The arrests came as U.S. Ambassador Robert Jordan warned that Al Qaeda remains "a very real and persistent threat here in the kingdom."

"It is not simply located in one small geographic location or a mere handful of activists," Jordan said of the terrorist network, which he blamed for the May 12 attacks at three residential compounds that killed 34 people, including at least eight Americans and nine attackers. "We have concerns about further attacks. We are not convinced this threat is over or that it is in any way diminished by what we have seen.... We do not believe this was a one-time event."

Because of the continuing threat, Jordan said all "nonessential" U.S. Embassy employees would leave Saudi Arabia by Friday, and he urged other Americans not working in an emergency capacity to leave as soon as possible.

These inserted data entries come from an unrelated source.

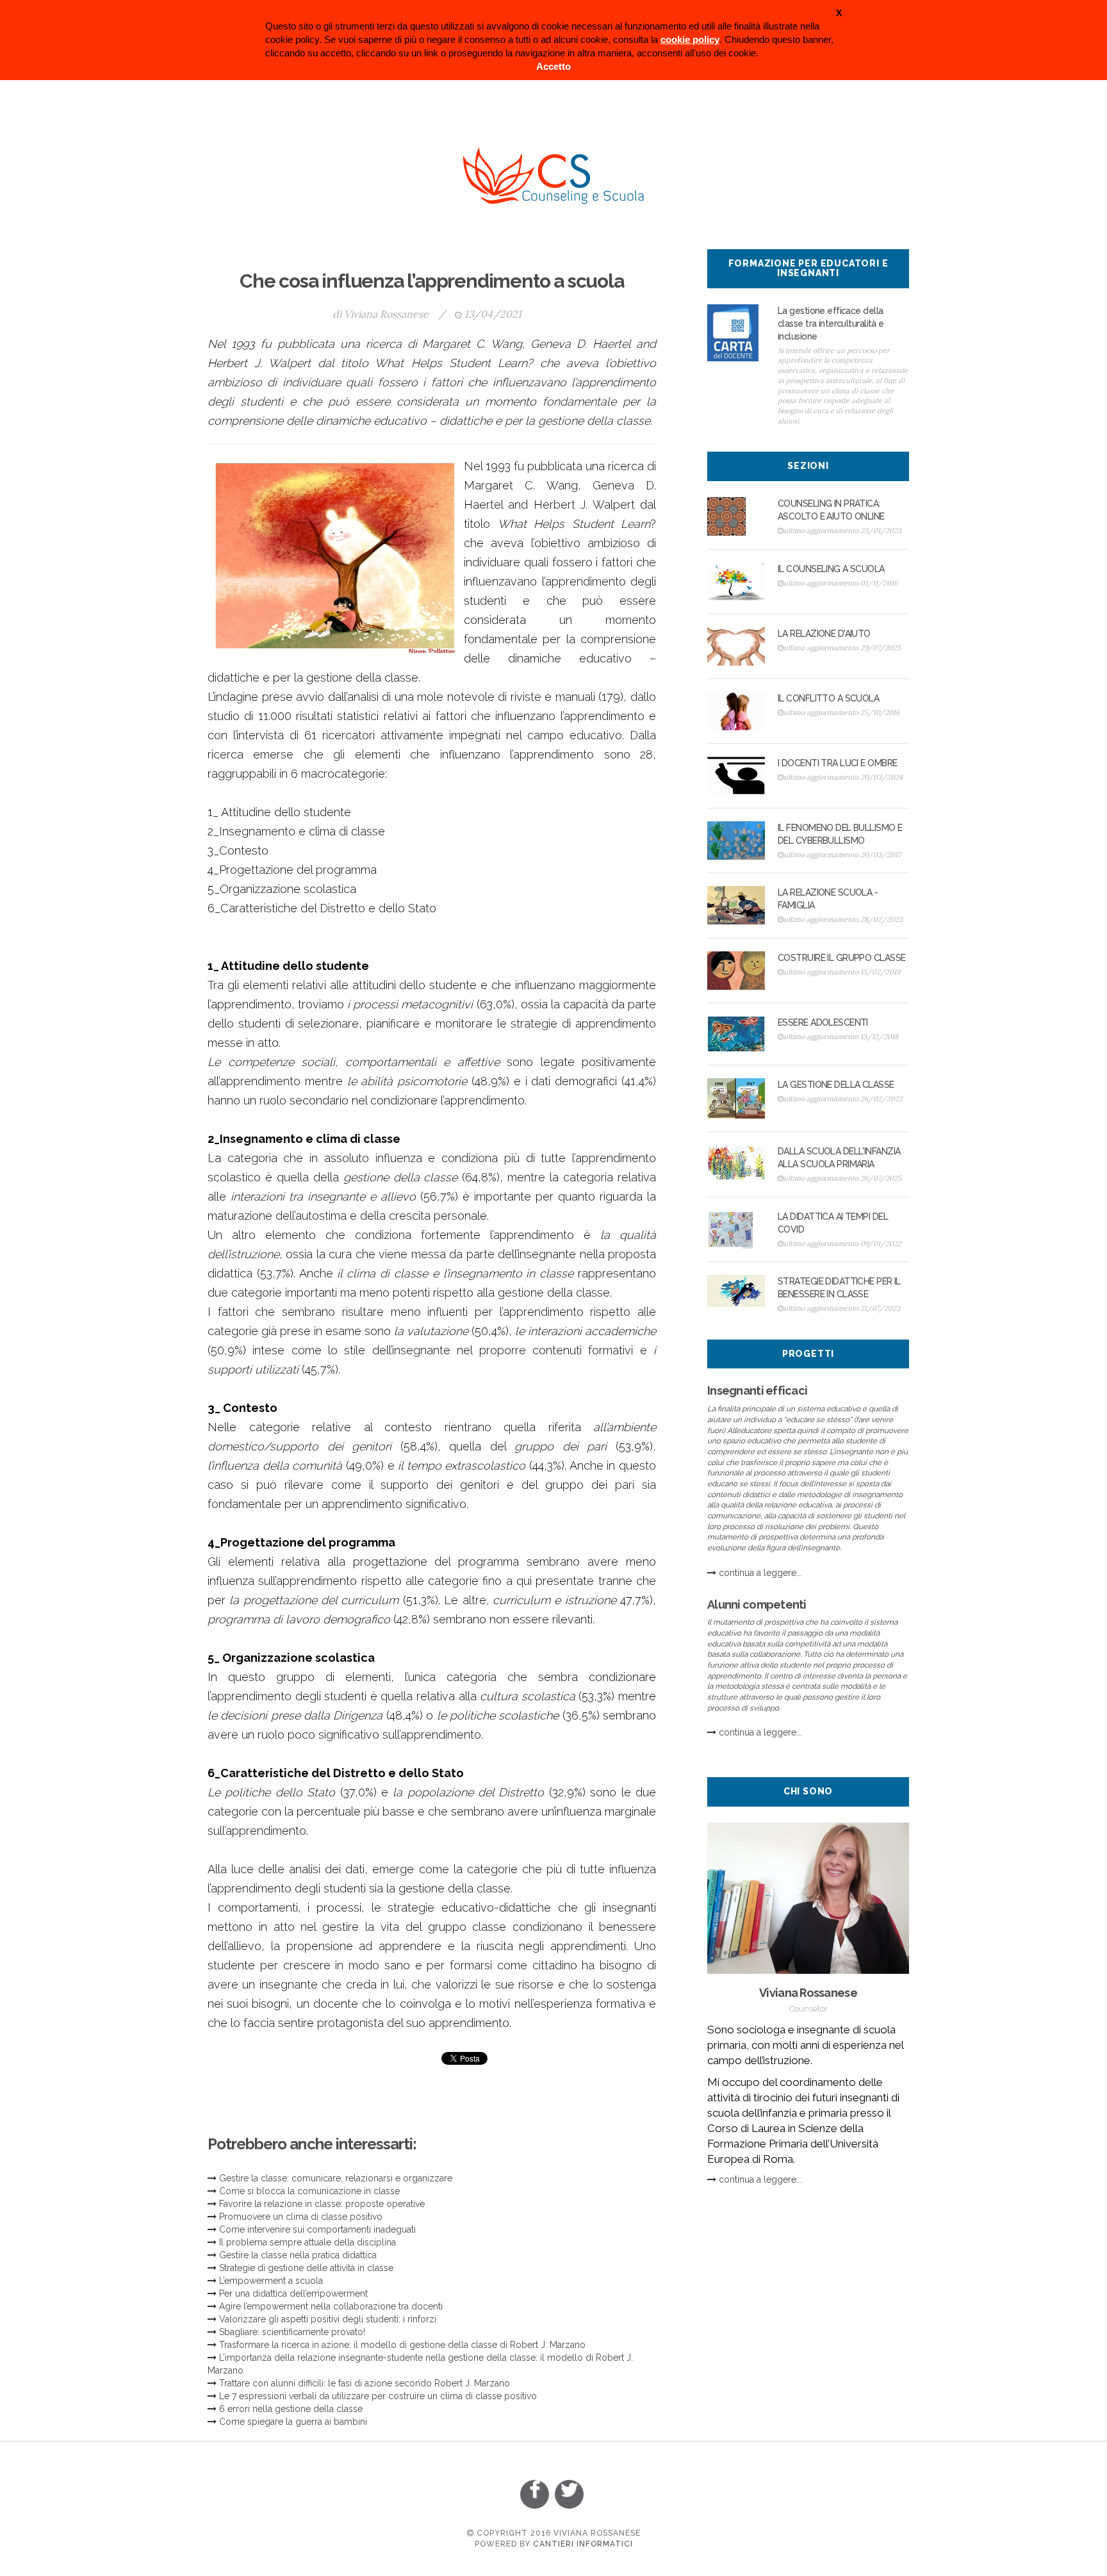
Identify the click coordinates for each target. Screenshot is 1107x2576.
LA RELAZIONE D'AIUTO (824, 633)
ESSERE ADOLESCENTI (823, 1022)
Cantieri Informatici (583, 2543)
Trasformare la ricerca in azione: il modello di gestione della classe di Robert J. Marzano (402, 2345)
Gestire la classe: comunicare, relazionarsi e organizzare (335, 2178)
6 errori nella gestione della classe (291, 2409)
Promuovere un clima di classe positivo (300, 2216)
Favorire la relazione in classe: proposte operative (322, 2204)
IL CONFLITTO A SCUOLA (828, 698)
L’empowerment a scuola (271, 2281)
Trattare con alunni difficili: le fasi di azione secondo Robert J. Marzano (364, 2383)
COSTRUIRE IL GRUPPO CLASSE (841, 958)
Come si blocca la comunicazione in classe (309, 2191)
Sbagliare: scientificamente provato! (292, 2332)
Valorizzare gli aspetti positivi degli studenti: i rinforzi (327, 2319)
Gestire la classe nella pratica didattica (298, 2255)
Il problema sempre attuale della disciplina (307, 2242)
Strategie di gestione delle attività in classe (306, 2268)
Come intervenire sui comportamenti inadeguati (317, 2229)
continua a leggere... (760, 1573)
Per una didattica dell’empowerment (293, 2293)
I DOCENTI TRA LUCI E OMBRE (837, 763)
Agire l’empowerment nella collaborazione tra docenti (331, 2306)
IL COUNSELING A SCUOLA (831, 569)
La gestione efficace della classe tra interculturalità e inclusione (831, 323)
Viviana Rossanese (386, 314)
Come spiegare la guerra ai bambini (293, 2421)
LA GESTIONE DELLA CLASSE (836, 1084)
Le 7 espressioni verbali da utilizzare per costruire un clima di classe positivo (378, 2396)
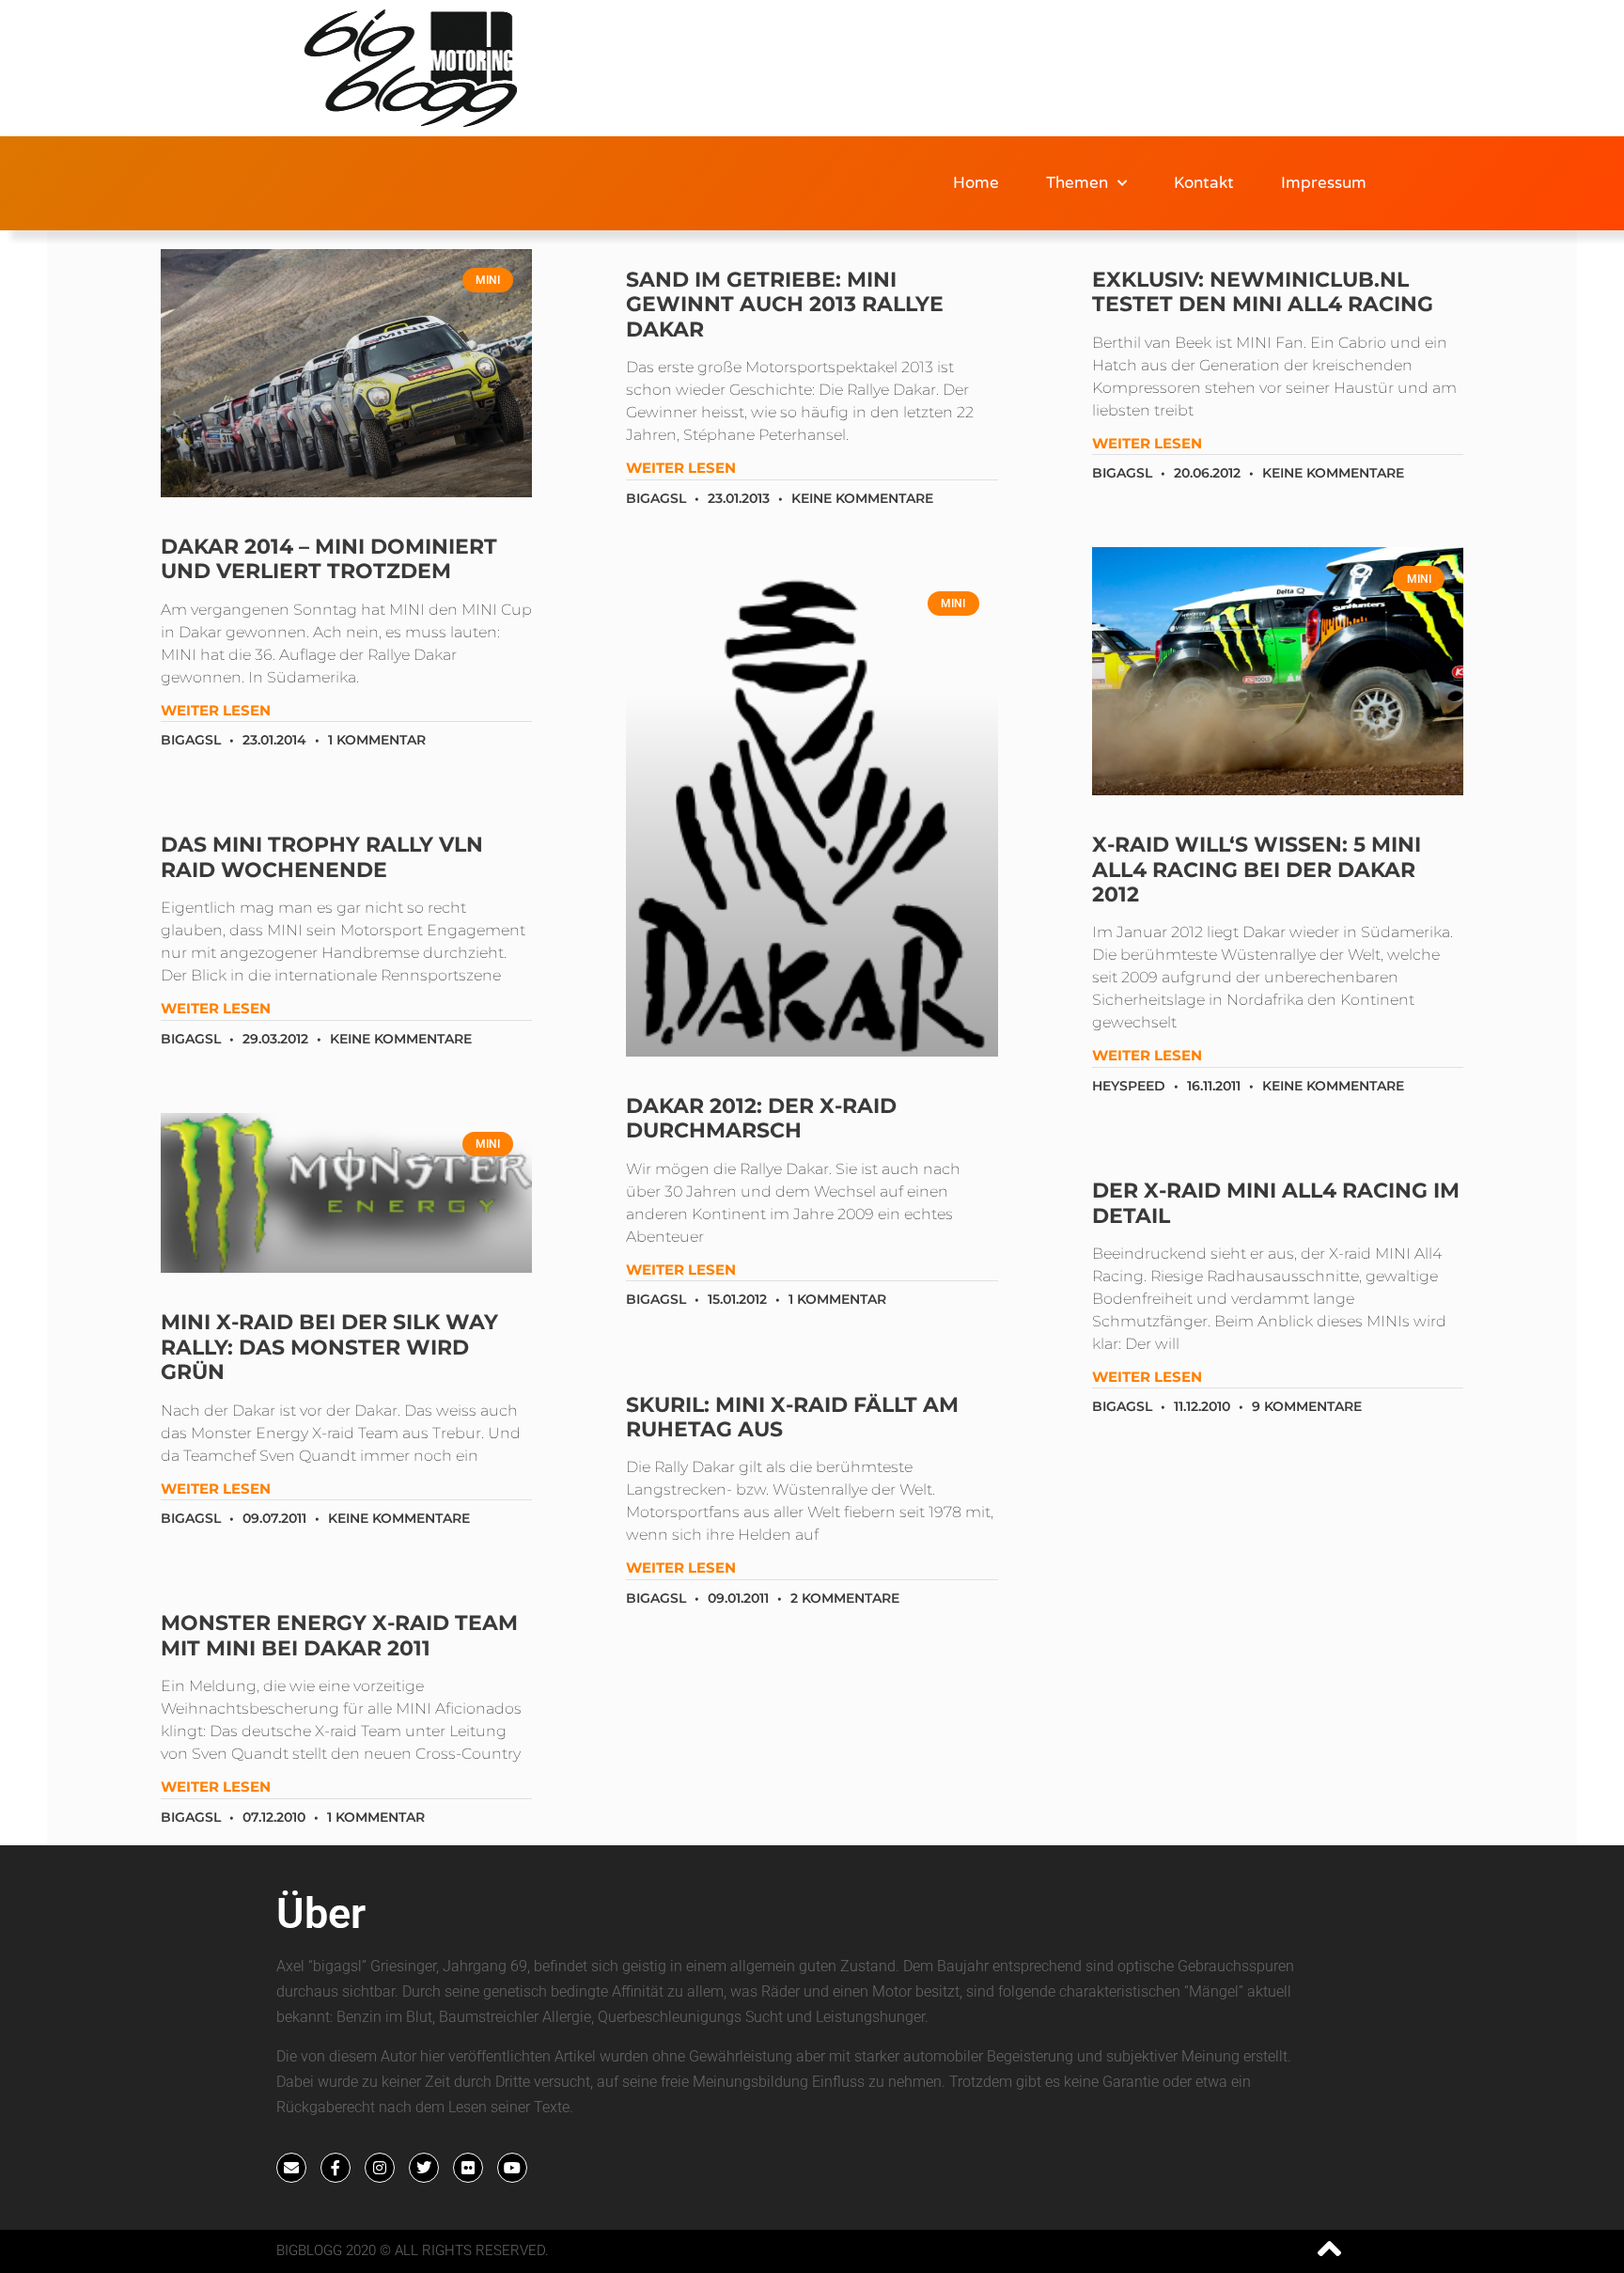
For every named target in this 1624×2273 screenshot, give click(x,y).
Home (976, 183)
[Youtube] (512, 2168)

"If they do not really have to be here at this moment, they shouldn't be here and should go home," Jordan said. "Those who don't need to come here right now should defer their travel. That continues to be our advice."

Jordan's warnings, which came during a lengthy news briefing at the heavily barricaded U.S. Embassy here in the capital, appeared to be more dire than recent public assessments by Saudi authorities, who said that only a small number of Al Qaeda operatives remained in the country.

Top Saudi officials have said three Al Qaeda cells existed in the kingdom before the bombings. One has fled the country and another was decimated in the May 12 attacks, they said.

Although Jordan praised Saudi authorities' efforts to track down those responsible for the attacks, he said U.S. authorities believe a number of other co-conspirators in the bombings remain at large. And he said recently gleaned intelligence indicates that an unidentified number of other Al Qaeda cells are plotting attacks.

"There are very likely others out there planning parallel activities, perhaps not even in direct communication with each other," Jordan said.

In Washington, national security advisor Condoleezza Rice said the administration is just beginning to analyze reports from Saudi Arabia about the arrests. She said it was too early to conclude whether those captured were important figures in the Riyadh bombings.

"I believe that we will, working with the Saudis ... be able to find these ringleaders and to bring them to justice," Rice said.


Times staff writer Maura Reynolds in Washington contributed to this report.